══ MATERIAL PROVIDED

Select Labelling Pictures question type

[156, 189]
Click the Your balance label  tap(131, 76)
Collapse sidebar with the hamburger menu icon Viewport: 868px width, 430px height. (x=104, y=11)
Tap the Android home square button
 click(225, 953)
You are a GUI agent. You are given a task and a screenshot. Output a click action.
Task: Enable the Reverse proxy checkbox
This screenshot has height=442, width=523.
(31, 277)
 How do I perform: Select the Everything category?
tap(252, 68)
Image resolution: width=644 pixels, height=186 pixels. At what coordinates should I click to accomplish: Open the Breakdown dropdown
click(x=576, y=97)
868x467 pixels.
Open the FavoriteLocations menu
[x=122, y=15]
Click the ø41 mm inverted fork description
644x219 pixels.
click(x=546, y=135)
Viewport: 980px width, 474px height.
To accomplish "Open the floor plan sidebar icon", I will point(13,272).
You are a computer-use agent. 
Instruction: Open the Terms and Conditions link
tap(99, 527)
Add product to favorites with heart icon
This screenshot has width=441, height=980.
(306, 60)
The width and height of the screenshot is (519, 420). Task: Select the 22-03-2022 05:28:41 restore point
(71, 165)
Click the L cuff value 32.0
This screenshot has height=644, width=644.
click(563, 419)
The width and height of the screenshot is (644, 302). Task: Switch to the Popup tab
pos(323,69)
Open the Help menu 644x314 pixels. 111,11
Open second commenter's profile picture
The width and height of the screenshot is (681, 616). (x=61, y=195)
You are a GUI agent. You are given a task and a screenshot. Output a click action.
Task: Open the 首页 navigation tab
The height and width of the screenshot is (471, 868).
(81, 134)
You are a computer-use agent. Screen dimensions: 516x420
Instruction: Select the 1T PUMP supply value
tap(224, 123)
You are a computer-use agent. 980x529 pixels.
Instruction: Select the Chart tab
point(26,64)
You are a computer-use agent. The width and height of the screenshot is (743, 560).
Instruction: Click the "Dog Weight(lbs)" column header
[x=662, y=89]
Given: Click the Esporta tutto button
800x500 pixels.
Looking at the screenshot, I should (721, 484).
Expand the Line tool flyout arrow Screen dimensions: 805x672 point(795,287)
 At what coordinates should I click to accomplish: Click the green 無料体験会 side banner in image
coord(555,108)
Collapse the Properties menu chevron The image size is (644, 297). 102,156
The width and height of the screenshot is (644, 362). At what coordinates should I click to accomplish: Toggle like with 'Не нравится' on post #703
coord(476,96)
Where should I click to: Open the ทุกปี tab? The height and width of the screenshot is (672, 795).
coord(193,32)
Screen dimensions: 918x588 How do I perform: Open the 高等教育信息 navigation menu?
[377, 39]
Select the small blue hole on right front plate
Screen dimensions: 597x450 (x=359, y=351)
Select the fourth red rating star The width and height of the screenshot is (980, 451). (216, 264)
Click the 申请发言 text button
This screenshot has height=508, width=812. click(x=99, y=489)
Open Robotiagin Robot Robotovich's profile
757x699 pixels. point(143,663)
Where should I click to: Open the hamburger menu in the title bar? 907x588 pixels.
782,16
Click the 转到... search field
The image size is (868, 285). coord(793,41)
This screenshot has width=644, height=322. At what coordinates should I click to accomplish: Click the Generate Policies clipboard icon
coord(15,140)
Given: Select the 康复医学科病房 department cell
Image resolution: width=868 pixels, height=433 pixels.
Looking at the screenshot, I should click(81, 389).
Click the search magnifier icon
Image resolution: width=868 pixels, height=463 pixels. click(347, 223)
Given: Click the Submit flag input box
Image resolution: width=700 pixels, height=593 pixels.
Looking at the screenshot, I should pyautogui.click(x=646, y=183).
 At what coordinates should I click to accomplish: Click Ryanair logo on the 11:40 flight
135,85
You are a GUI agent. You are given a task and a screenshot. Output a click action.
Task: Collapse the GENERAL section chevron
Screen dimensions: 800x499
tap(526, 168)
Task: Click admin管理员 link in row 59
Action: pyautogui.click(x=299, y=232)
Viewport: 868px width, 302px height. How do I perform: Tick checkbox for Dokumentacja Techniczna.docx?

════

Reproduce every record word for word.

• **TASK RESPONSE**
Select Labelling Pictures question type

[156, 189]
Click the Your balance label  tap(131, 76)
Collapse sidebar with the hamburger menu icon Viewport: 868px width, 430px height. (x=104, y=11)
Tap the Android home square button
 click(225, 953)
You are a GUI agent. You are given a task and a screenshot. Output a click action.
Task: Enable the Reverse proxy checkbox
This screenshot has height=442, width=523.
(31, 277)
 How do I perform: Select the Everything category?
tap(252, 68)
Image resolution: width=644 pixels, height=186 pixels. At what coordinates should I click to accomplish: Open the Breakdown dropdown
click(x=576, y=97)
868x467 pixels.
Open the FavoriteLocations menu
[x=122, y=15]
Click the ø41 mm inverted fork description
644x219 pixels.
click(x=546, y=135)
Viewport: 980px width, 474px height.
To accomplish "Open the floor plan sidebar icon", I will point(13,272).
You are a computer-use agent. 
Instruction: Open the Terms and Conditions link
tap(99, 527)
Add product to favorites with heart icon
This screenshot has width=441, height=980.
(306, 60)
The width and height of the screenshot is (519, 420). Task: Select the 22-03-2022 05:28:41 restore point
(71, 165)
Click the L cuff value 32.0
This screenshot has height=644, width=644.
click(563, 419)
The width and height of the screenshot is (644, 302). Task: Switch to the Popup tab
pos(323,69)
Open the Help menu 644x314 pixels. 111,11
Open second commenter's profile picture
The width and height of the screenshot is (681, 616). (x=61, y=195)
You are a GUI agent. You are given a task and a screenshot. Output a click action.
Task: Open the 首页 navigation tab
The height and width of the screenshot is (471, 868).
(81, 134)
You are a computer-use agent. Screen dimensions: 516x420
Instruction: Select the 1T PUMP supply value
tap(224, 123)
You are a computer-use agent. 980x529 pixels.
Instruction: Select the Chart tab
point(26,64)
You are a computer-use agent. The width and height of the screenshot is (743, 560).
Instruction: Click the "Dog Weight(lbs)" column header
[x=662, y=89]
Given: Click the Esporta tutto button
800x500 pixels.
Looking at the screenshot, I should (721, 484).
Expand the Line tool flyout arrow Screen dimensions: 805x672 point(795,287)
 At what coordinates should I click to accomplish: Click the green 無料体験会 side banner in image
coord(555,108)
Collapse the Properties menu chevron The image size is (644, 297). 102,156
The width and height of the screenshot is (644, 362). At what coordinates should I click to accomplish: Toggle like with 'Не нравится' on post #703
coord(476,96)
Where should I click to: Open the ทุกปี tab? The height and width of the screenshot is (672, 795).
coord(193,32)
Screen dimensions: 918x588 How do I perform: Open the 高等教育信息 navigation menu?
[377, 39]
Select the small blue hole on right front plate
Screen dimensions: 597x450 (x=359, y=351)
Select the fourth red rating star The width and height of the screenshot is (980, 451). (216, 264)
Click the 申请发言 text button
This screenshot has height=508, width=812. click(x=99, y=489)
Open Robotiagin Robot Robotovich's profile
757x699 pixels. point(143,663)
Where should I click to: Open the hamburger menu in the title bar? 907x588 pixels.
782,16
Click the 转到... search field
The image size is (868, 285). coord(793,41)
This screenshot has width=644, height=322. At what coordinates should I click to accomplish: Click the Generate Policies clipboard icon
coord(15,140)
Given: Select the 康复医学科病房 department cell
Image resolution: width=868 pixels, height=433 pixels.
Looking at the screenshot, I should click(81, 389).
Click the search magnifier icon
Image resolution: width=868 pixels, height=463 pixels. click(347, 223)
Given: Click the Submit flag input box
Image resolution: width=700 pixels, height=593 pixels.
Looking at the screenshot, I should pyautogui.click(x=646, y=183).
 At what coordinates should I click to accomplish: Click Ryanair logo on the 11:40 flight
135,85
You are a GUI agent. You are given a task and a screenshot. Output a click action.
Task: Collapse the GENERAL section chevron
Screen dimensions: 800x499
tap(526, 168)
Task: Click admin管理员 link in row 59
Action: pyautogui.click(x=299, y=232)
Viewport: 868px width, 302px height. How do I perform: Tick checkbox for Dokumentacja Techniczna.docx?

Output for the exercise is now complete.